There are different ways that people experience the Wilderness. Some people have that Thoreau-like relationship where they feel mostly just an awe and splendor at witnessing and participating with Nature. That purely positive and tremendously healing side of the wilderness. Here, Nature is all-encompassing, a grandness, and it is impersonal.
Then there are others, sometimes they are newcomers, who revere and are in awe of Nature, but who stand separate from it. Here Nature is a Giant, separate contender, and not always a good sport. People go outside and they do more than ask to just look at Nature, they try to climb all over it, try to live for a while in places where Death is the landlord. And sometimes Nature, or a Mountain, says "Get off of me. Youre not supposed to be here. Now I'm gong to kill you." and now its man fighting against nature, we've gone out looking for a good fight. To win, to survive, we use all the tools and clothes we've invented and all the strategies and methods we've developed, and we see if we can't manage to hold our own against the whole of Nature who wants us dead. It is always an interesting fight.

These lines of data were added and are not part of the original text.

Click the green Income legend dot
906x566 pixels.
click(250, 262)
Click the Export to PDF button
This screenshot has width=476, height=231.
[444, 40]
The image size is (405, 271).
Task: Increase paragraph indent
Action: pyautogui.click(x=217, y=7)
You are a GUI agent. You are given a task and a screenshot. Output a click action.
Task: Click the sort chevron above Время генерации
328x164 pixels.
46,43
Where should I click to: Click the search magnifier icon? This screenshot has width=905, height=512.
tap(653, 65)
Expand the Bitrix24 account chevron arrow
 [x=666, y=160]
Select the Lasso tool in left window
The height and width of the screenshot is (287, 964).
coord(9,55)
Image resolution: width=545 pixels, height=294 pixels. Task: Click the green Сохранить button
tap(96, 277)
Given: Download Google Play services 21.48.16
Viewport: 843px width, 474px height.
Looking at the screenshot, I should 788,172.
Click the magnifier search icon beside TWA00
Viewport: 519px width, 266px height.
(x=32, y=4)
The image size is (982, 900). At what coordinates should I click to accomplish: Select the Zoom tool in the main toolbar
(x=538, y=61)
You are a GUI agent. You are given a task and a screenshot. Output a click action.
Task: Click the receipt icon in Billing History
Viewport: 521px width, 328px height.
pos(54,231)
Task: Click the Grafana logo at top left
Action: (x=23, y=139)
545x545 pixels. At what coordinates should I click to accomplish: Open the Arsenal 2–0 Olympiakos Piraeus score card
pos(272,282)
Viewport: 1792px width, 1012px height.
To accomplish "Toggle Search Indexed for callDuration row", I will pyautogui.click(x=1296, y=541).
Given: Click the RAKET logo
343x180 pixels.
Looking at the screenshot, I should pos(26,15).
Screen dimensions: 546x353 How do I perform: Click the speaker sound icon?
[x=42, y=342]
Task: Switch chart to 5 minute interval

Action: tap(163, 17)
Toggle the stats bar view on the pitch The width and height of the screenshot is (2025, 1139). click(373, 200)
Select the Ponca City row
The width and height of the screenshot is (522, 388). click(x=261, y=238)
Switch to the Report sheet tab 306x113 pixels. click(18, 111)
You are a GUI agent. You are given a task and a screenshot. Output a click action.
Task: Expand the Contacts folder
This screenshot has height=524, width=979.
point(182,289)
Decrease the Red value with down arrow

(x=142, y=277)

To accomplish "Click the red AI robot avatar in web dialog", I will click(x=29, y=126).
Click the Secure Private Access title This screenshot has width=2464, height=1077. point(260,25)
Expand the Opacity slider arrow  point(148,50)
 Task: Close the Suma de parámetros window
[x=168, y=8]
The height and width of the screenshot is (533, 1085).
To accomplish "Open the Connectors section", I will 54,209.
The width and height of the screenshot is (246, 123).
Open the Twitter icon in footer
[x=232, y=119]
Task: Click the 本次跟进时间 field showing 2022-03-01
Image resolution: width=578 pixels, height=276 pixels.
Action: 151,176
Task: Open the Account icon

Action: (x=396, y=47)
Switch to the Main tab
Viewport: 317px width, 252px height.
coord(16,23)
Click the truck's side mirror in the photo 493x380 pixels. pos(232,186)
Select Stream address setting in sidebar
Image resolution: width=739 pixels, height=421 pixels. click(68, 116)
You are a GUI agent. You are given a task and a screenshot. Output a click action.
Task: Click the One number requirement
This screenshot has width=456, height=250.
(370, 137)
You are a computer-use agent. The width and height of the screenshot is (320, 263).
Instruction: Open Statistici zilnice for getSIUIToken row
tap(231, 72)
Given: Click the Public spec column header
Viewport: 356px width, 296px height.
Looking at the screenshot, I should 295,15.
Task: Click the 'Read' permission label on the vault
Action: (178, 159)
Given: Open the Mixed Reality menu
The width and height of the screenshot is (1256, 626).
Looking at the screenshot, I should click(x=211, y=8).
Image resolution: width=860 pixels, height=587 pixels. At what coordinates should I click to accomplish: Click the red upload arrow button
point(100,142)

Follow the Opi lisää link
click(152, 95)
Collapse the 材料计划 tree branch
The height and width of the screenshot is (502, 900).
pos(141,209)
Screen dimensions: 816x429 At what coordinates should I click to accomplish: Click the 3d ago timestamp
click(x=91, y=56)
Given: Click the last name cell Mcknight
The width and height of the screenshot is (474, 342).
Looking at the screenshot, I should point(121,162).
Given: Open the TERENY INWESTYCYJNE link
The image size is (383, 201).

It makes me think of Asklepios, the son of Apollo who from birth was a constant affront to Death. Snatched last minute out of his dead mother's belly while roasting in the middle of a raging funeral pyre, he managed to survive an entire childhood alone in the wilderness. Then he studied medicine and was a great healer until he gained enough knowledge to pull off his greatest insult towards Death, bringing the dead back to life. Death sees itself as the unquestionable big winner in the game of life, and here's Asklepios, reversing the decision after the final bell has rung, stealing the victory prize and calling some arbritray do-over. And with what authority? Was it hubris or was it righteous, the idea that man has some sort of "right" to pull himself or any other out of certain death? The question wasn't left hanging very long, Zeus demanded that mortals must follow their own destiny and decidedly fried Asklepios with a thunderbolt.
So here we are, daring through places Nature tells us we can't go, using everthing we have to stop the Mountains from shaking us off their shoulders, to stop the wind and the ice from freezing us, to stop the sun from boiling us. And heaven has made itself clear: It is not on our side. Is it righteousness or is it hubris for man to take up this fight for his survival when he is first of all an intruder? If it is hubris then, is it hubris to ever fight against death? I cannot answer that question yet, until I have spent some time closer to real death and high stakes and remote unforgiving wilderness. But for now I'll be learning everything I can to help make sure me and everyone I know keep making it back home in one piece.